On June 3, an elderly flower seller in the municipality of Chongqing was critically injured when council rangers violently cleared the area of street hawkers. In response, a thousand-strong riot erupted. Three days later, a similar incident occurred in the Henan provincial capital of Zhengzhou, when a riot of thousands of people forced a backdown from the authorities.
According to the Hong Kong-based Centre for Human Rights and Democracy, more than 100 riot police clashed with the demonstrators during the June 3 incident, which lasted eight hours. Ten people were injured, four seriously.

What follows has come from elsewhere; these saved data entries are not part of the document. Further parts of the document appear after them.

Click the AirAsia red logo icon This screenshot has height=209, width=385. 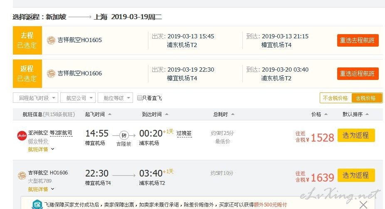pos(22,136)
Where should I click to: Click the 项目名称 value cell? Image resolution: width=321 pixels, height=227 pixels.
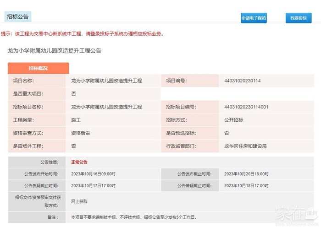(106, 81)
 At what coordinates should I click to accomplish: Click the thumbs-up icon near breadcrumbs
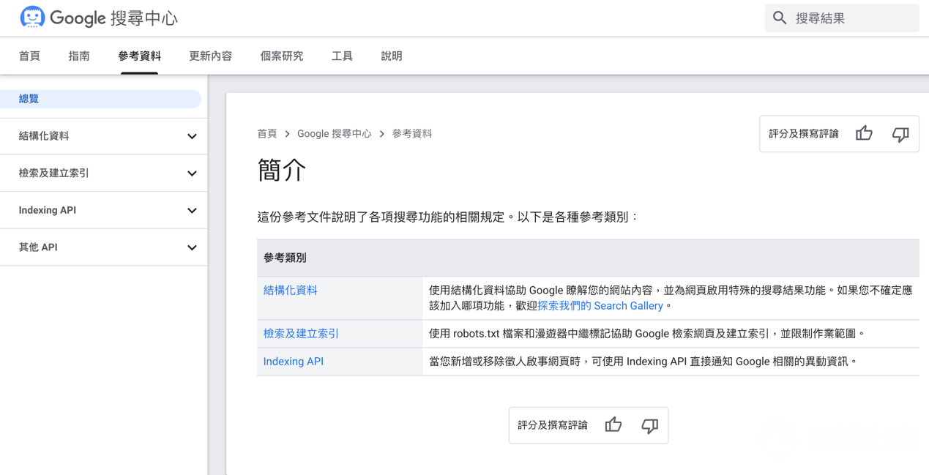click(x=864, y=133)
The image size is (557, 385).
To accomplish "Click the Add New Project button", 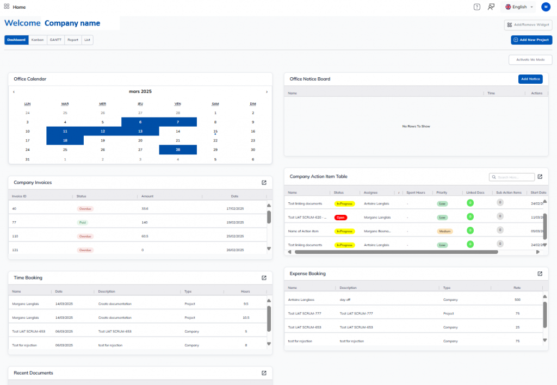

The vendor in the Zhengzhou incident was a female student who had her front teeth knocked out while being attacked by rangers. According to the June 8 Hong Kong-based Economic Daily, those who came to her rescue were also mostly students. During the resulting four-hour riot, a car was torched and five students were arrested.
Within the next day or so, reported the Economic Daily, the Zhengzhou City government had ordered that 12 of the rangers involved be punished. Some were sacked and six were detained. The city authorities also ordered the local administration to pay the medical bills of the injured.
The violent implementation of China's one-child policy provoked riots in seven villages and towns in the Bobai county of Guangxi province during May. More than 300 people protested on May 17 outside a local town government office, alleging brutality by birth-control officials and rampant imposition of fines. Similar protests erupted in six nearby towns over the next two days involving some 3000 people, according to a May 23 report on Singtaonet.com.
The report said that following the protests, 4200 officials were sent to 28 villages and towns seeking to "improve communications" with the local people.
On March 30, Singtaonet.com reported on a rare breakdown of government statistics on "mass incidents" — a euphemism for public protests — for the first eight months of 2006. It revealed that around 19% of them were triggered by wages, welfare conditions and other basic survival issues; 15% by land acquisitions and forced evictions; 8% by corporate restructuring and corporate bankruptcy; 6% by civil disputes; 5% in relation to other disputes involving land, mines, forests and water; and 2% by shares and stock market capitalisation issues. Beijing has revealed that there were 87,000 mass incidents in China in 2005, a tenfold increase compared to 1993.
Without quoting a specific source, Singtaonet.com reported that Chinese officials had recently admitted publicly that "mass incidents" have already become "the most prominent problem" impacting on social stability in the country.
A December 8, 2006, Singtaonet.com report claimed that an October 2006 central committee meeting of the Communist Party had resolved to "actively prevent and handle properly the mass incidents".